:: What is expected ::
Work out the number of lines with the word "agent" in the material below, then reply with that number only.

:: Source data ::
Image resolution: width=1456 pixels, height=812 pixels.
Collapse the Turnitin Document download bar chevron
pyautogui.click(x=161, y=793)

---

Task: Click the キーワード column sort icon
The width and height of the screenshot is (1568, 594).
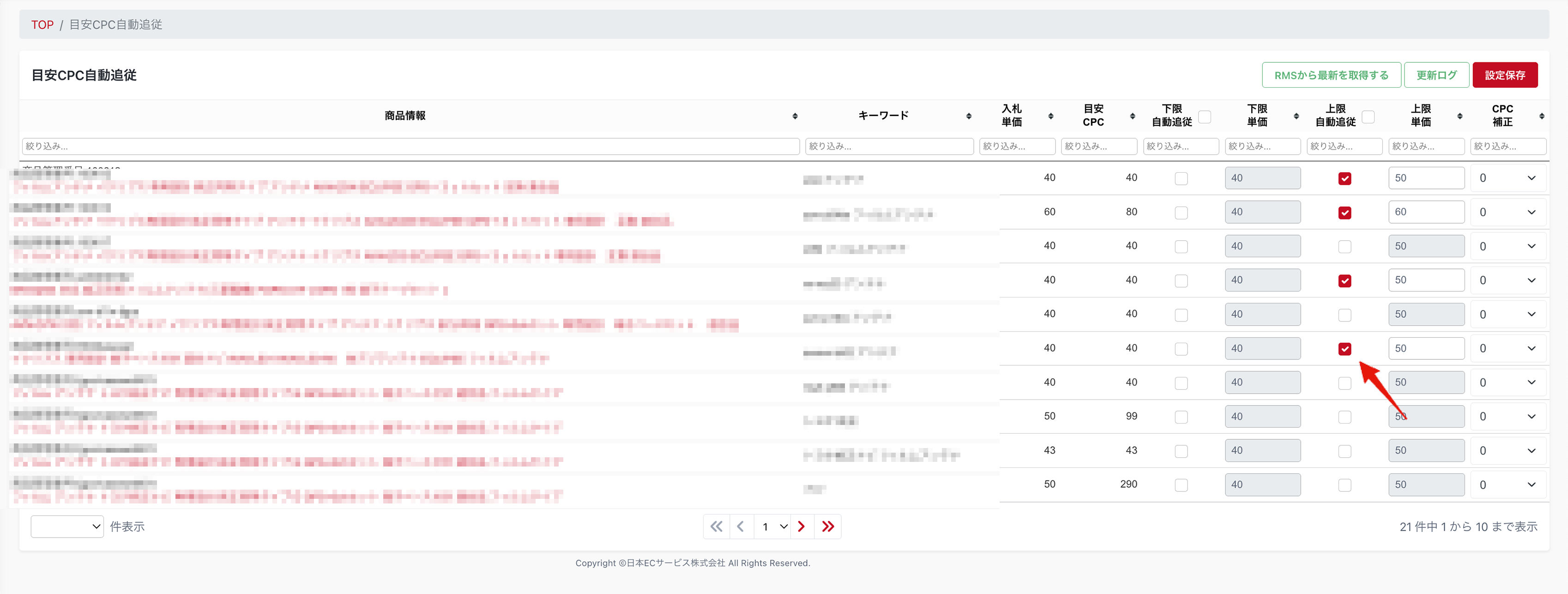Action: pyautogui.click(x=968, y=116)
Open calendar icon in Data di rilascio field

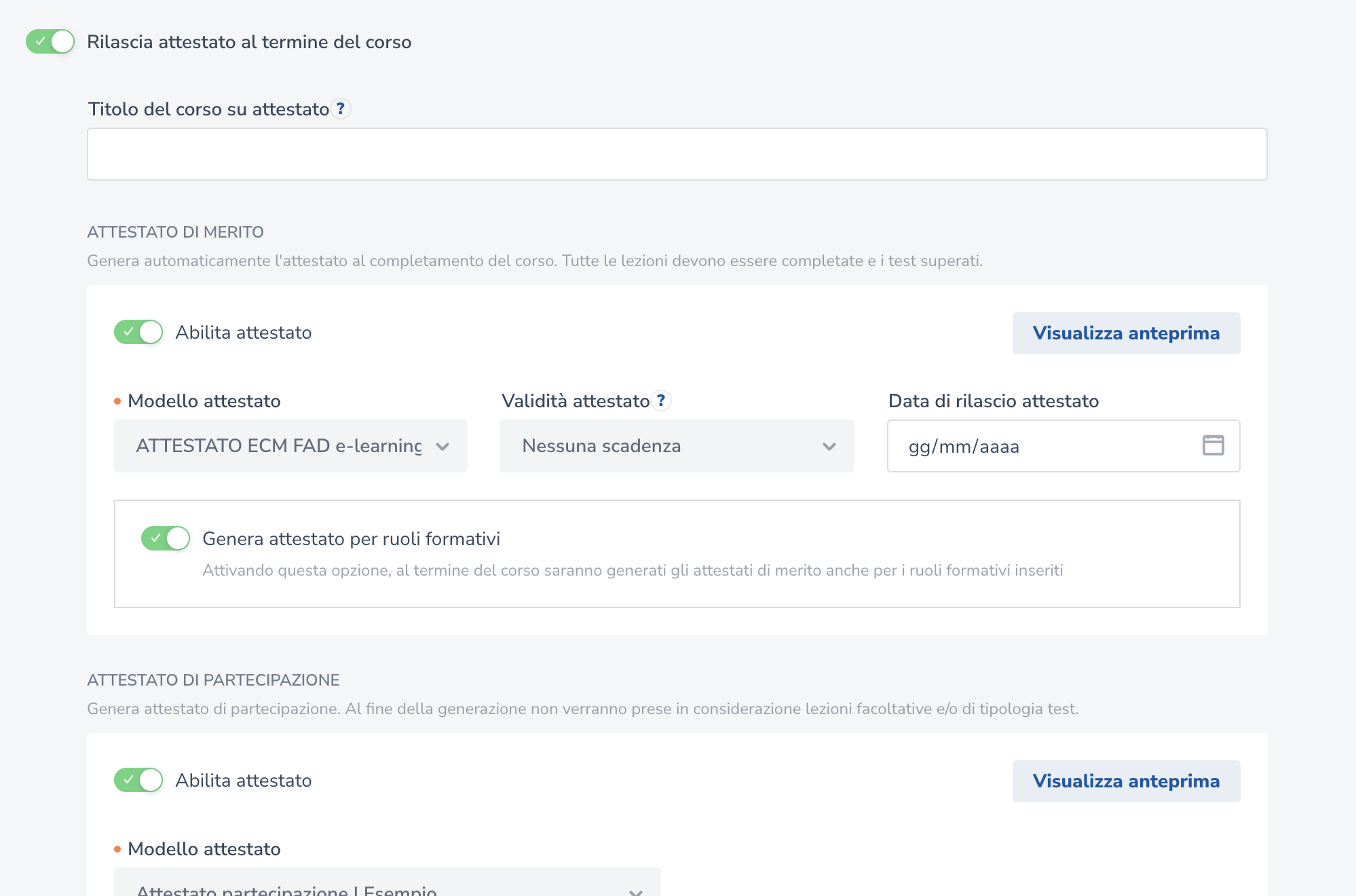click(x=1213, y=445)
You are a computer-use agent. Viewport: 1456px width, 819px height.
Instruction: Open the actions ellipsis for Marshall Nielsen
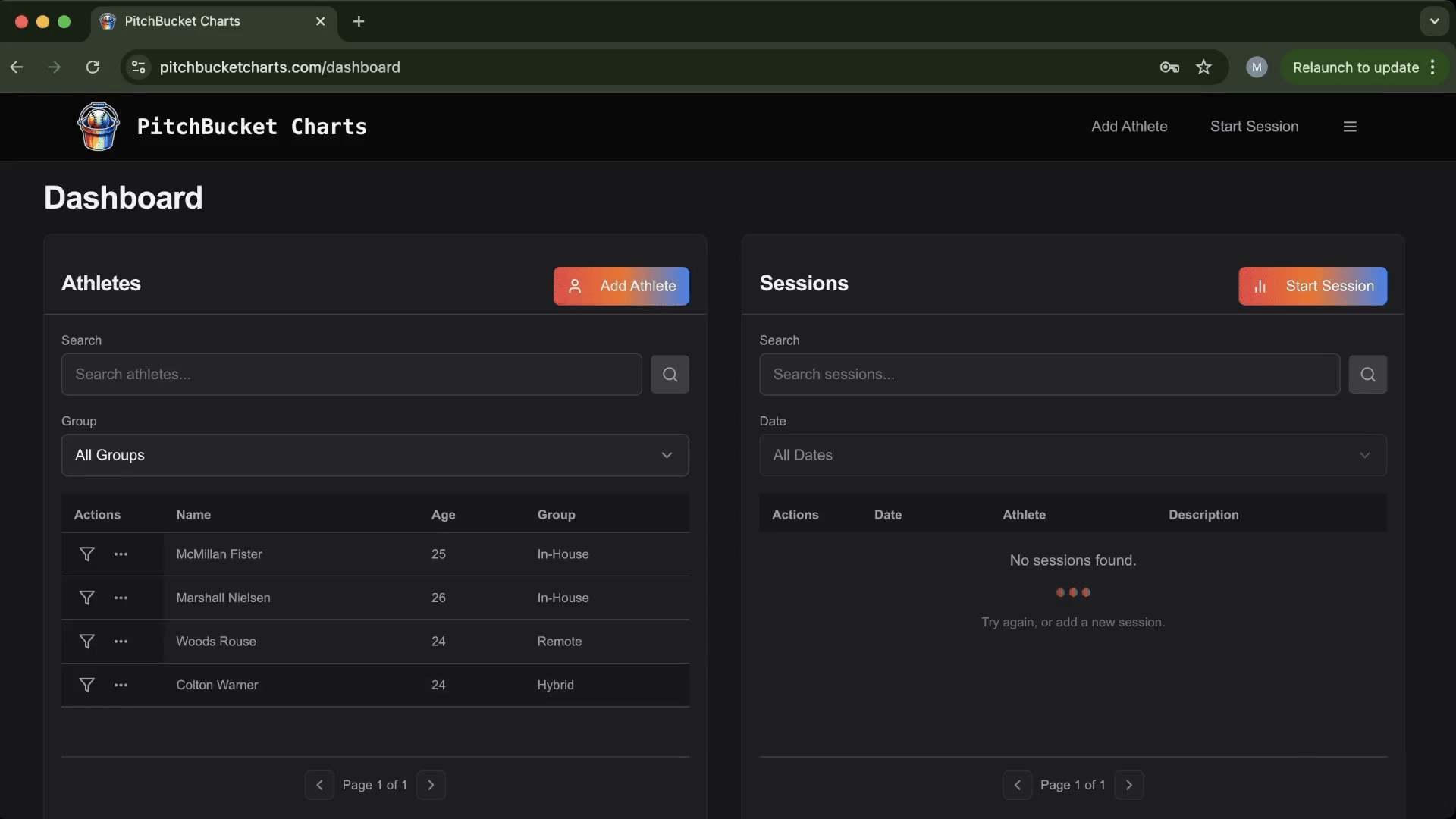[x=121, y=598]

==

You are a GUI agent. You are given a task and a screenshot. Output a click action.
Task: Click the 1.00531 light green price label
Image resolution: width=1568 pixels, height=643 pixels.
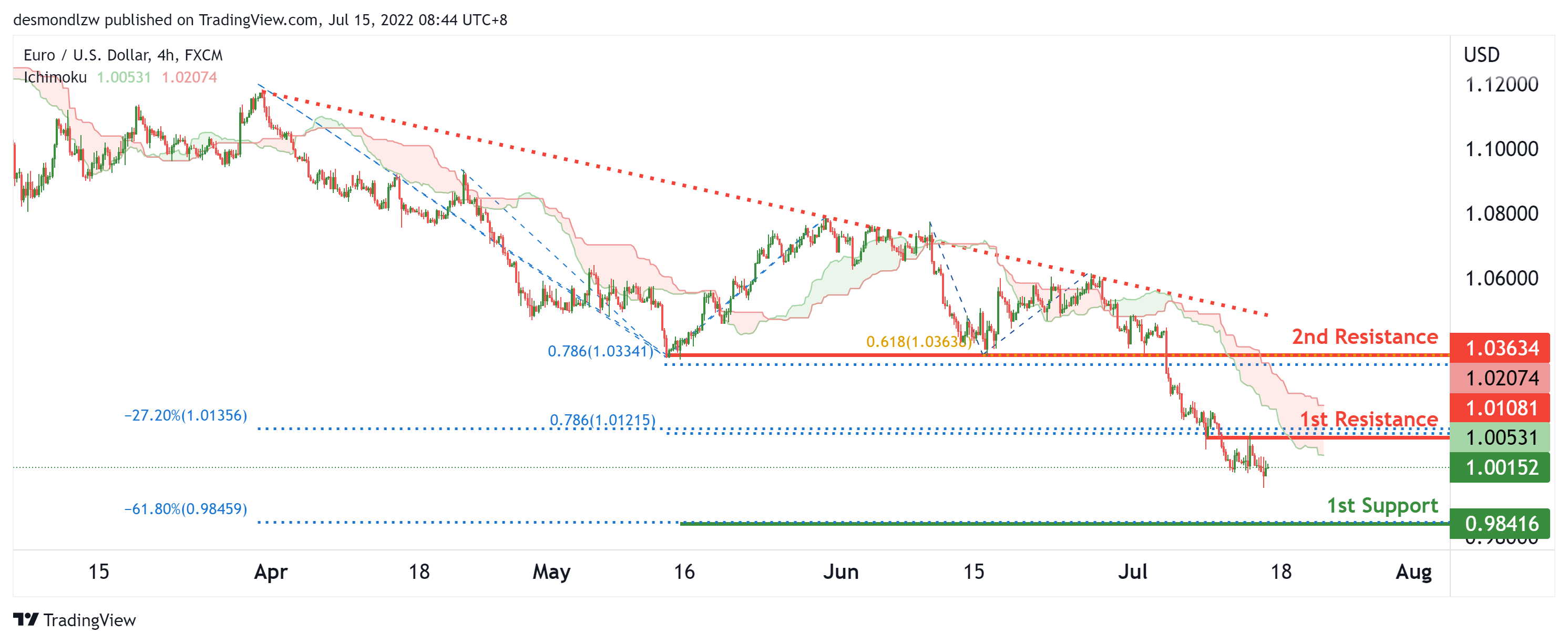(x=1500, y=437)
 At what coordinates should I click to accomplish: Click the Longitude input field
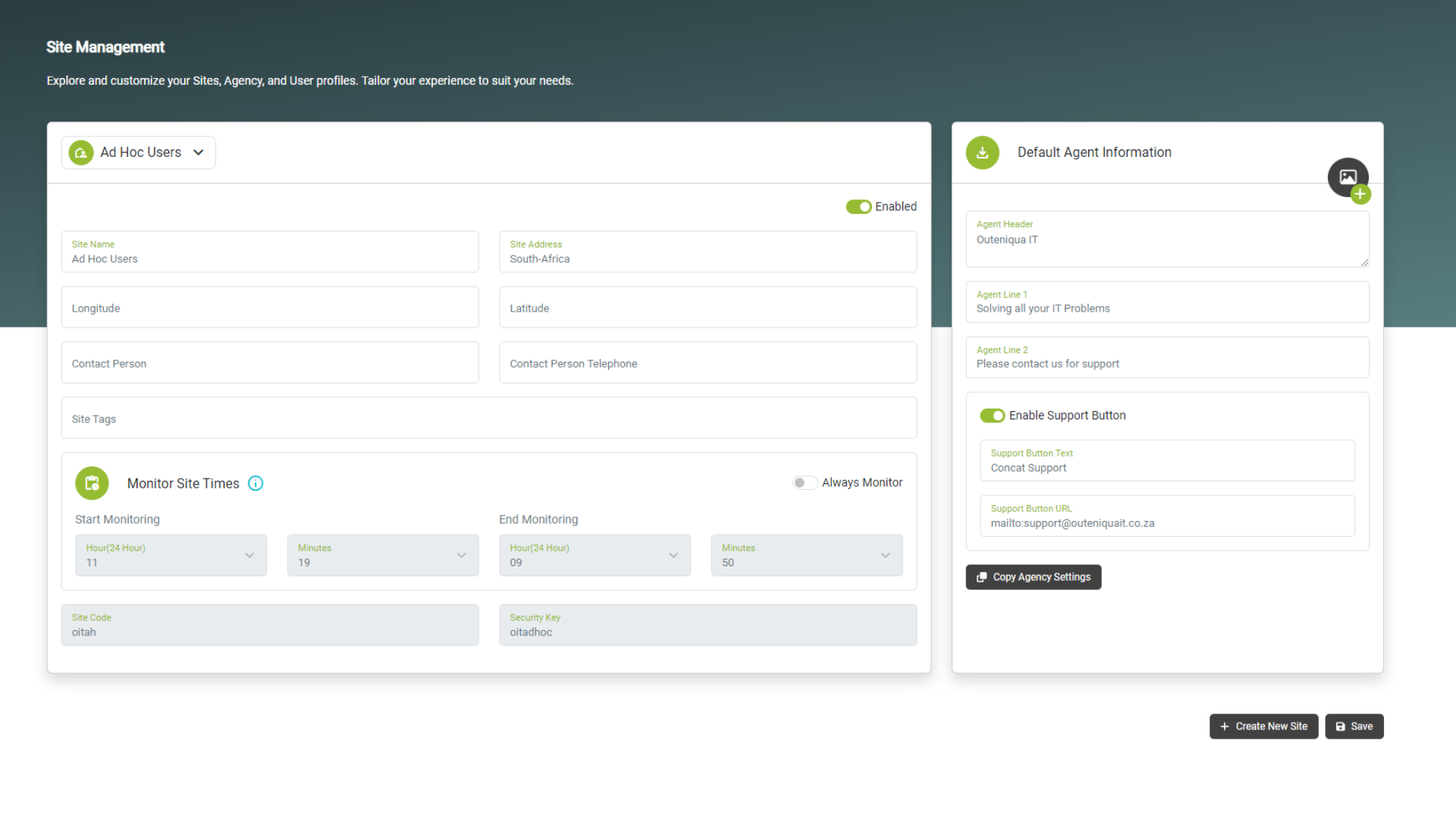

:: Your solution ::
2